● **Work request**: Once you reach the line containing "Image resolution: width=1512", write out that line and every remaining line of the records exactly.

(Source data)
• • • • • • •

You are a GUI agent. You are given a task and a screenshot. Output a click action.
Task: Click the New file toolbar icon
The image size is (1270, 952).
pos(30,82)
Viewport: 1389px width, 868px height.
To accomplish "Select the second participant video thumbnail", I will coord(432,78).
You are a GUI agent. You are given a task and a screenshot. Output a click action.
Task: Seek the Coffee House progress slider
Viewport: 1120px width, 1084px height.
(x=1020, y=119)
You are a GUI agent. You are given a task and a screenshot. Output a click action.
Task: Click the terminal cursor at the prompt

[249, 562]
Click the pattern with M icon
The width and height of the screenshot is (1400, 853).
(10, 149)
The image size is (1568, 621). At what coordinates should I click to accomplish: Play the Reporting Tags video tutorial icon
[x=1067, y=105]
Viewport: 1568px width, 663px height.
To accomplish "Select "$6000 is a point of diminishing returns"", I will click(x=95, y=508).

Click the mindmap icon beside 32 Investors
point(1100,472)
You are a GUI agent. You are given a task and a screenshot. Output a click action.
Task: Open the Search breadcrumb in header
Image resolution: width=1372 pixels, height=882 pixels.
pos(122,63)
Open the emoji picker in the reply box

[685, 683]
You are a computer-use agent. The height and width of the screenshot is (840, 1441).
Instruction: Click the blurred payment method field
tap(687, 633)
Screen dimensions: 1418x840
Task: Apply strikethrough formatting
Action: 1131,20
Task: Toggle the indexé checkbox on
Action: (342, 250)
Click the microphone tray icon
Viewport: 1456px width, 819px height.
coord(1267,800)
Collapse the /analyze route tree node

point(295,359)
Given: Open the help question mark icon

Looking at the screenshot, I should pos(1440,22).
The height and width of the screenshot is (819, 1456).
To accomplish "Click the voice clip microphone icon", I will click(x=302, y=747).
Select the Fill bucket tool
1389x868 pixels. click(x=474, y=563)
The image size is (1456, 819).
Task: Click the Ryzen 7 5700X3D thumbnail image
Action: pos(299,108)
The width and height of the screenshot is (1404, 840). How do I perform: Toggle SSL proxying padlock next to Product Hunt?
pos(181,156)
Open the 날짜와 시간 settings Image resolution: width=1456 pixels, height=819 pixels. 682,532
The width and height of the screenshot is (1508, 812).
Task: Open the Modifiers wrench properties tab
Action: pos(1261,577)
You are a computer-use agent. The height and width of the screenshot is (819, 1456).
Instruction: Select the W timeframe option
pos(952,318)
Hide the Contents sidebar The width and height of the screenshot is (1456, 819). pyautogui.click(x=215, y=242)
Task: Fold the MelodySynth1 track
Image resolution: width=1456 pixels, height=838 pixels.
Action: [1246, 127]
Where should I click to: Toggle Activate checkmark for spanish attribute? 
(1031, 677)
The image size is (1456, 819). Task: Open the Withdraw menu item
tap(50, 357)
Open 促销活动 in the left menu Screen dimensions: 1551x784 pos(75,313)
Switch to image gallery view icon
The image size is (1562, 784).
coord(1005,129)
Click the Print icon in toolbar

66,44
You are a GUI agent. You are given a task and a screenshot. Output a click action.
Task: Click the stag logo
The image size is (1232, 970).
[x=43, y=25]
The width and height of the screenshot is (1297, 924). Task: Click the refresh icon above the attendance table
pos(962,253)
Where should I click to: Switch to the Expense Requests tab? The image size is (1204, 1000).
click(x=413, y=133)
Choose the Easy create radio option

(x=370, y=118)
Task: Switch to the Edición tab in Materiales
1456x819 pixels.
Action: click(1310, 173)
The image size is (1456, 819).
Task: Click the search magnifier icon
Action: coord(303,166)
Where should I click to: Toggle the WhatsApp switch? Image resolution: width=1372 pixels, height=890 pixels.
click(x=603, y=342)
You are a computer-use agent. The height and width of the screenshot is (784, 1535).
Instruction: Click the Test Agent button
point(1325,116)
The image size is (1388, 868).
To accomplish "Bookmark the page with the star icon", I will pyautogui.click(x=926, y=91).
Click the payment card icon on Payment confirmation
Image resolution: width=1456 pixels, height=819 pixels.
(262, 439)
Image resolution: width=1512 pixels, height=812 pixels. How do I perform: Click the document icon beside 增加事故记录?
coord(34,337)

• • • • • • •

● **Written response**:
Image resolution: width=1512 pixels, height=812 pixels. How do I perform: Click the document icon beside 增加事故记录?
coord(34,337)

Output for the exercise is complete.